International Education Delors Commission




International  Education  Delors  Commission
The Delors Report was a report created by the Delors Commission in 1996. It proposed an integrated vision of education based on two key concepts, ‘learning throughout life’ and the four pillars of learning, to know, to do, to be and to live together. It was not in itself a blueprint for educational reform, but rather a basis for reflection and debate about what choices should be made in formulating policies. The report argued that choices about education were determined by choices about what kind of society we wished to live in. Beyond education’s immediate functionality, it considered the formation of the whole person to be an essential part of education’s purpose. The Delors Report was aligned closely with the moral and intellectual principles that underpin UNESCO, and therefore its analysis and recommendations were more humanistic and less instrumental and market-driven than other education reform studies of the time.
The Delors Report identified a number of tensions generated by technological, economic and social change. They included tensions between the global and the local; the universal and the particular; tradition and modernity; the spiritual and the material; long term and short term considerations; the need for competition and the ideal of equality of opportunity; and the expansion of knowledge and our capacity to assimilate it. These seven tensions remain useful perspectives from which to view the current dynamics of social transformation. Some are taking on new meaning, with fresh tensions emerging. These include patterns of economic growth characterized by rising vulnerability, growing inequality, increased ecological stress, and rising intolerance and violence. Finally, while there has been progress in human rights, implementation of norms often remains a challenge.
One of the most influential concepts of the 1996 Delors Report was that of the four pillars of learning.
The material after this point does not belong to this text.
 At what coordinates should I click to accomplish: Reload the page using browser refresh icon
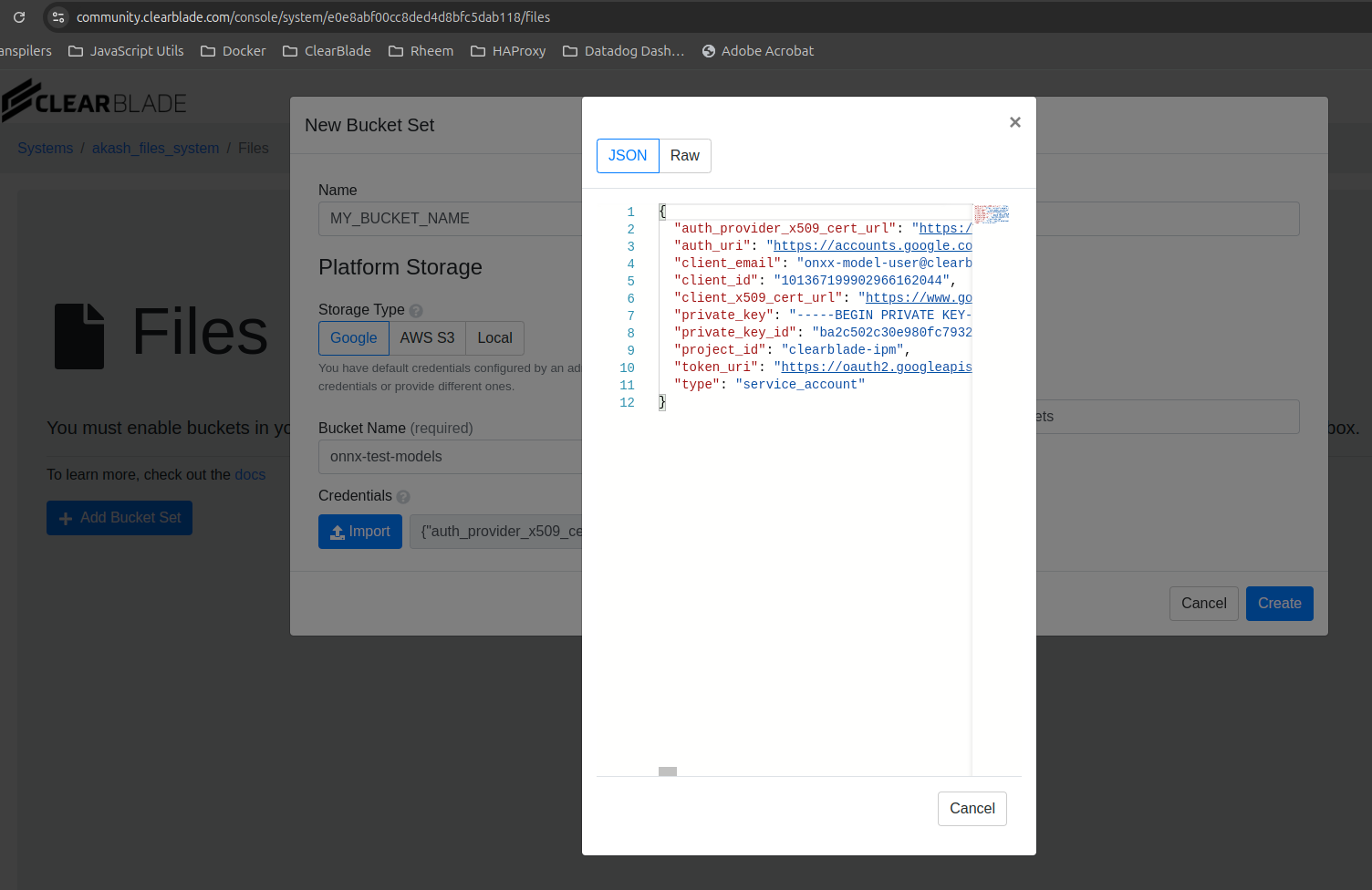click(x=19, y=17)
Formal education, the report argued, tends to emphasize certain types of knowledge to the detriment of others that are essential to sustaining human development.
1.     Learning to know – a broad general knowledge with the opportunity to work in depth on a small number of subjects.
2.     Learning to do – to acquire not only occupational skills but also the competence to deal with many situations and to work in teams.
3.     Learning to be – to develop one’s personality and to be able to act with growing autonomy, judgment and personal responsibility.
4.     Learning to live together – by developing an understanding of other people and an appreciation of interdependence.
The idea of the integrated approach to education reflected in the four pillars of learning has had significant influence on policy debates, teacher training and curriculum development in a range of countries worldwide.
It is important to note that the four pillars of learning were envisaged against the backdrop of the notion of ‘lifelong learning’, itself an adaptation of the concept of ‘lifelong education’ as initially conceptualized in the 1972 Faure publication Learning to Be.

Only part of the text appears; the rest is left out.